In the early 1990s, the governing agencies, including Hillsborough County, recognized the benefits of certain aquatic plants and began mandating their use during the construction of a lake or water body. Therefore, all lakes constructed within the community since the early 1990s have had a plant or littoral shelf built into the perimeter of the lakes in order to accommodate the planting and long-term management of beneficial aquatic plants. The littoral shelf is nothing more than a flat slop leading from the immediate edge of the lake out approximately 20’. Beyond this point, the remainder of the lake is generally excavated at a much steeper slope. The slope of the littoral shelf is generally a 6 to 1 slope, or 1 foot of vertical drop of every 6 feet of horizontal travel. This allows for a water depth of approximately 3’ at the outer edge of the littoral shelf. The majority of the beneficial plants in the community will survive in 6” to 2’ of water.

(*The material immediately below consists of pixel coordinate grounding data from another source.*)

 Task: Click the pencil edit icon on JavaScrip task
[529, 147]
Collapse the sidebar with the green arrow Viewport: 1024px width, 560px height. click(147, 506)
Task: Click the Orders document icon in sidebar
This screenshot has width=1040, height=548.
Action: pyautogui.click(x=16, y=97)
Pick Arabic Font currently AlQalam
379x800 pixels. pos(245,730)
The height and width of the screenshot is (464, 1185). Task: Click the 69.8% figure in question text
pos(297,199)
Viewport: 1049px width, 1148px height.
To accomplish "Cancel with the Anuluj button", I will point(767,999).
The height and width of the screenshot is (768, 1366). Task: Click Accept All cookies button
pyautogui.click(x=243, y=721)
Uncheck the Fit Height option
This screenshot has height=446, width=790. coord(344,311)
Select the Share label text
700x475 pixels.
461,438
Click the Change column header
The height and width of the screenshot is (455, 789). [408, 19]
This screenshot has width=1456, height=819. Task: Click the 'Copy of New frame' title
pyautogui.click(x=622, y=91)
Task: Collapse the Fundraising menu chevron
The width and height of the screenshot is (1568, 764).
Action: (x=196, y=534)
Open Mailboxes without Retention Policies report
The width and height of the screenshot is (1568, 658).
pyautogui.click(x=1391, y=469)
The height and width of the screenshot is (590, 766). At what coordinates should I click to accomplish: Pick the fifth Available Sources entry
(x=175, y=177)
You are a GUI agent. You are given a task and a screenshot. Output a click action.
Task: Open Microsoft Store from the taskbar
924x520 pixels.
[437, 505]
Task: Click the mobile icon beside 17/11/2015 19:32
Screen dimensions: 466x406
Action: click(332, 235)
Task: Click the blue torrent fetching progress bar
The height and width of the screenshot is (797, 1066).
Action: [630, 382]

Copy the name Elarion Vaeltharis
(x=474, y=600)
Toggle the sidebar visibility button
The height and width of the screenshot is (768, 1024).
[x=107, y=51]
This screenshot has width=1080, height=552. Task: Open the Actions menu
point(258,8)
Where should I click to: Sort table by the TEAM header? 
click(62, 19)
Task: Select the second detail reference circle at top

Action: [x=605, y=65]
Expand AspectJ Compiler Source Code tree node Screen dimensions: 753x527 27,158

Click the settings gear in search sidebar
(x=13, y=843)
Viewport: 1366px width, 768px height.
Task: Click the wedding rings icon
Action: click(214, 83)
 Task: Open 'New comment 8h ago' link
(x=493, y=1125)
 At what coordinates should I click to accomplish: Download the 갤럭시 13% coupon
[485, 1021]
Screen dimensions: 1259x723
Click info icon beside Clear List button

Biological Aquatic Weed Control
Triploid Grass Carp are an aquatic vegetation-eating fish that may be utilized in some lakes as a primary or secondary means of controlling unwanted aquatic growth. A grass carp’s diet is limited and consists primarily of 10 to 12 different types of submersed or immersed aquatic weeds. For this reason, it must first be determined if the lake or water body is being impacted by any of the aquatic weeds that a grass carp is known to feed on. Grass carp can only be obtained by permit from the Fresh Water Fish and Game Commission. One of the requirements of the permit is to erect fish barriers around the connecting pipes and control structures to keep the fish within the lake or series of lake that they were intended for use in. As of recent years, the Game Commission has allowed these barriers to be constructed from low-cost PVC, which can be painted to blend in with the surrounding environment.
It is important to note that Triploid Grass Carp are only considered to be productive feeders for a period of five years. Therefore, every five years, the lake that they were installed in will need to be restocked.